The highest risk of HIV transmission occurs during postpartum, suggesting that biological changes during these periods increase the possibility.
Renee Heffron, PhD, MPH
New research suggests that a woman’s risk of acquiring HIV through sex with a male partner infected with HIV increases during pregnancy and is highest during the postpartum period.
Renee Heffron, PhD, MPH, assistant professor, University of Washington, whom presented study results at the Conference on Retroviruses and Opportunistic Infections (CROI) in Boston, Massachusetts, concluded that findings suggest biological changes occurring during and after pregnancy may increase a woman’s HIV risk.
“Our findings suggest that biological changes during pregnancy and postpartum may increase HIV risk,” Heffron said in a press conference at CROI. “This finding has a number of important public health implications. We have tremendous opportunities in antenatal and postnatal care, to promote HIV prevention and care.”

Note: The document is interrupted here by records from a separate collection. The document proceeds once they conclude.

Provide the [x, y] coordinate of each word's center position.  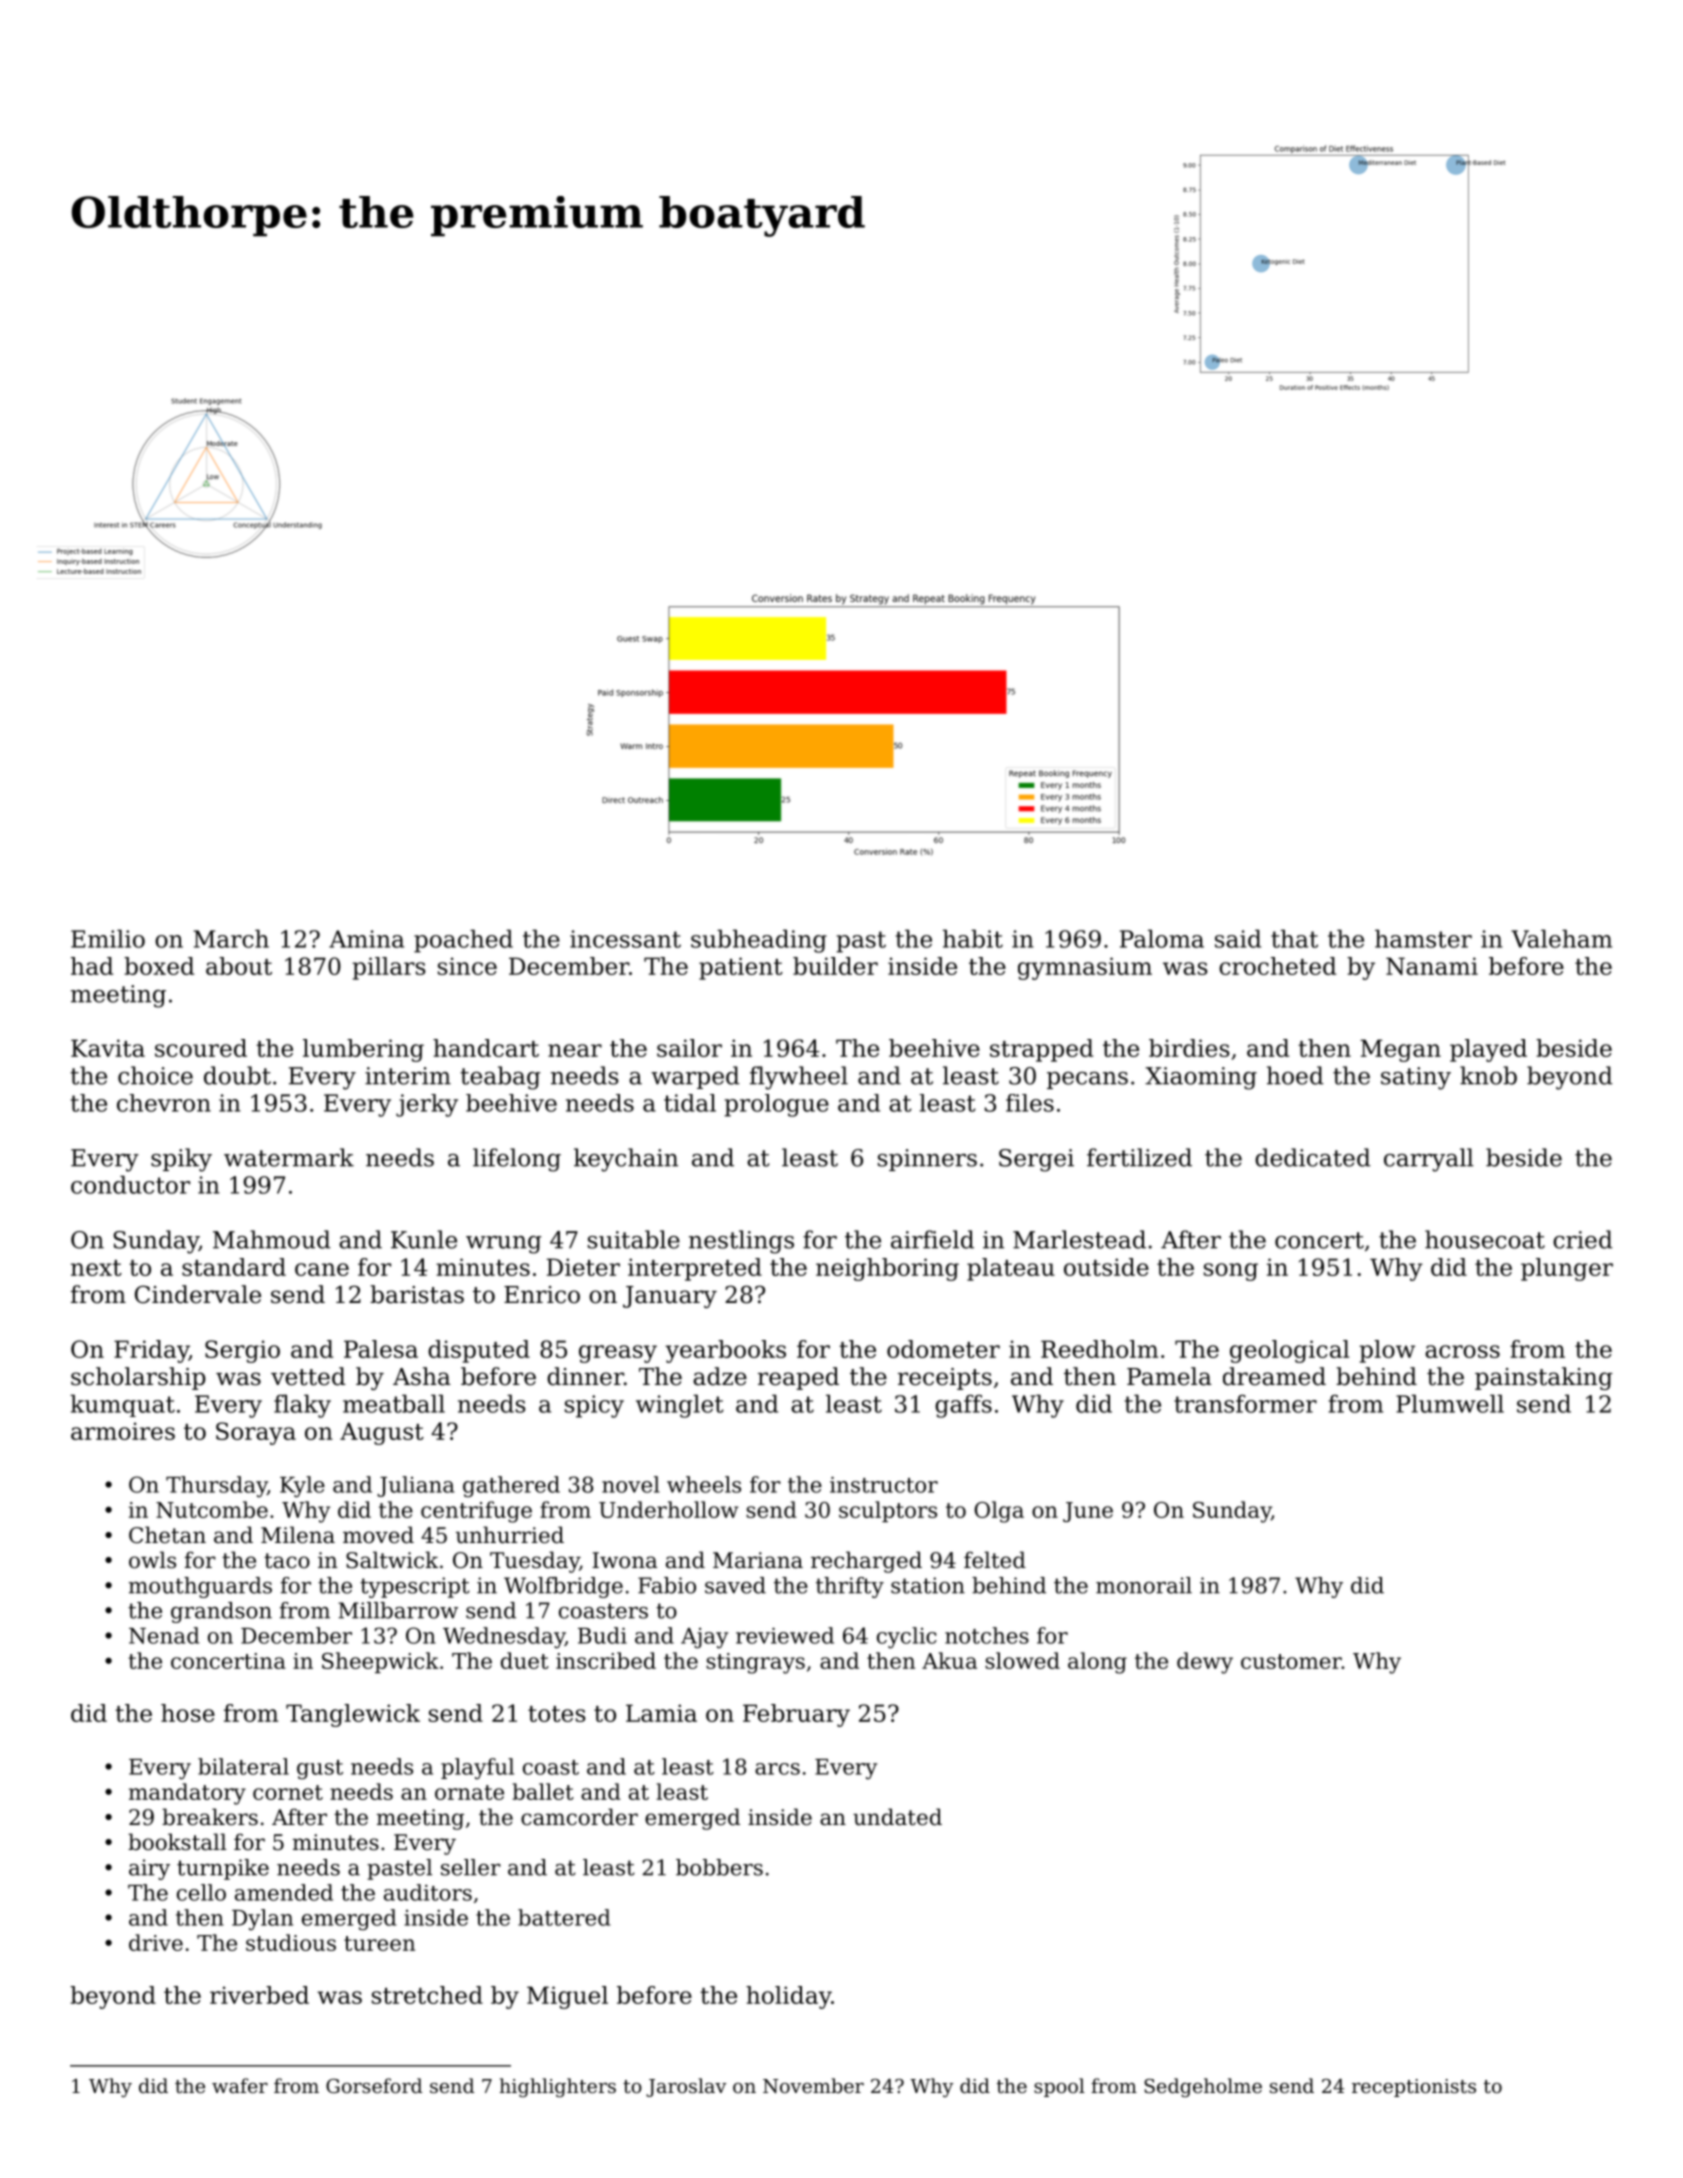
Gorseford [374, 2085]
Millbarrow [398, 1610]
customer [1291, 1661]
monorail [1144, 1585]
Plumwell [1450, 1403]
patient [741, 968]
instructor [884, 1484]
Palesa [381, 1349]
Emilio [108, 938]
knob [1488, 1075]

The risk of transmission was observed per sex act, even after accounting for sexual behavior, PrEP and HIV viral load.
HIV infections that occur during pregnancy or postpartum, not only have negative consequences on women, but carries the risk of perinatal HIV transmission to the fetus or newborn through breastfeeding.
The study involved 2751 African serodiscordant couples, enrolling in either of 2 HIV prevention clinical trials: the Partners PrEP Study and the Partners in Prevention HSV/HIV Transmission Study.
HIV uninfected female partners were followed prospectively for ≤48 months to undergo HIV and pregnancy testing either monthly or quarterly, depending on the trial. Sexual frequency and condom use was reported monthly.
The study time was categorized by reproductive stage as early pregnancy, late pregnancy up to 6 months postpartum or non-pregnant. Researchers utilized a complementary log-log model comparing the probability of male-to-female HIV transmission per sex act by reproductive stage.
Overall, the pregnancy incidence was 12.50 per 100 woman-years (95% CI: 11.52-13.55) and out of the 686 pregnancies that occurred, there were 82 HIV transmissions events.
When determining transmission probabilities per sex act, differences between couples in condom use, PrEP use, ag and the male partner’s HIV viral load were taken into account.
Researchers established that the reference case for HIV transmission probability is a condomless sex act between a 25-year-old woman not using PrEP and a male partner with HIV RNA of 10,000 copies/ml.
A probability was calculated of 1.05 HIV transmissions per 1000 sex acts when the woman was not pregnant, and 2.19 transmissions per 1000 sex acts during the first 13 weeks of pregnancy.
After researchers adjusted for condom use, age, use of PrEP and HIV viral load, the probability of transmission per sex act was significantly higher in late pregnancy (14 weeks to delivery) rising slightly to 2.97 per sex 1000 sex acts, increasing further to 4.18 HIV transmissions per 1000 sex acts for the first 6 postpartum months.
Findings underscore the importance of expanding HIV prevention and testing services for pregnant and postpartum women to prevent sexual transmission and identify acute HIV infections in those living in areas with high HIV prevalence.
“Our data highlight the importance of counseling women on increased risk throughout pregnancy and postpartum, promoting maternal repeat HIV testing, identifying and linking HIV infected partners to ART and care and promoting HIV prevention strategies that women can control themselves without the need of a partner such as oral PrEP during pregnancy and postpartum,” Heffron added.
Currently, the World Health Organization (WHO) recommends including HIV testing as part of a routine component of antenatal, childbirth and postpartum care to couples and partners.
The risk of HIV transmission per sex act steadily increased through pregnancy, with the highest risk occurring during postpartum, suggesting that biological changes during these periods increase the risk.
Researchers note that it’s critical to understand the factors that affect HIV acquisition risk during and after pregnancy, ensuring that women receive the best prevention tools.
While further research is needed to better understand biological susceptibility, HIV prevention and testing in antenatal and postpartum care in high-risk settings is warranted to prevent the sexual transmission and identify acute maternal HIV infections, Heffron explained.